* _Task brief_: From the material below, copy out each line with the word "السورية" in it.

* _Provided information_:
● ● ● ● ●

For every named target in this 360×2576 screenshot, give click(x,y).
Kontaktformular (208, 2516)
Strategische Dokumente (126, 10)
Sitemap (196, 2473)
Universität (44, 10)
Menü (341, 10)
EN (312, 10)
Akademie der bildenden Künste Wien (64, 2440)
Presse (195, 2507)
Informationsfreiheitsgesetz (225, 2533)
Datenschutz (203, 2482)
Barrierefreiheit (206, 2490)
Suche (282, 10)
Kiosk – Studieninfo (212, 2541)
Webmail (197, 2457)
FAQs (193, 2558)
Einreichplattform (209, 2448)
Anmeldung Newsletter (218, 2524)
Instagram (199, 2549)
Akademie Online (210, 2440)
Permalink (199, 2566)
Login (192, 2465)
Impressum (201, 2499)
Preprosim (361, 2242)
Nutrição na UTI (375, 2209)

● ● ● ● ●

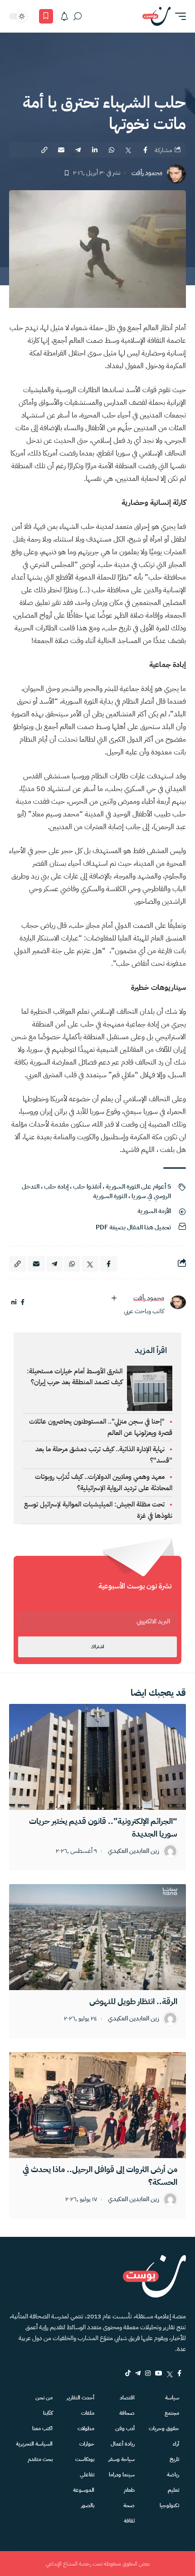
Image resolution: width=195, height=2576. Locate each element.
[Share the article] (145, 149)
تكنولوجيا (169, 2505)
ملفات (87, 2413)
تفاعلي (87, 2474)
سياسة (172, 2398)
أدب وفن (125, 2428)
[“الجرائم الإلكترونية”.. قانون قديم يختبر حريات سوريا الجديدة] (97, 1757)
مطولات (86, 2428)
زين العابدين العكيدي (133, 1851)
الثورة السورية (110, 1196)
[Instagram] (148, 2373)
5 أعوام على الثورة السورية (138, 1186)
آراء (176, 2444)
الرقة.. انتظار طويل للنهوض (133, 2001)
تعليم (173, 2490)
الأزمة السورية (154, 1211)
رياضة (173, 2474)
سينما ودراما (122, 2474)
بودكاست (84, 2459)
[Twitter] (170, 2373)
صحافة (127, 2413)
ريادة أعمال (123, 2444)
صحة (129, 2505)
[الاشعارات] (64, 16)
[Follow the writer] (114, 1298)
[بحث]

● ● ● ● ●

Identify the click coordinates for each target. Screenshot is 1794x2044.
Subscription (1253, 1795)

● ● ● ● ●

* _Exercise response_:
الثورة السورية (110, 1196)
5 أعوام على الثورة السورية (138, 1186)
الأزمة السورية (154, 1211)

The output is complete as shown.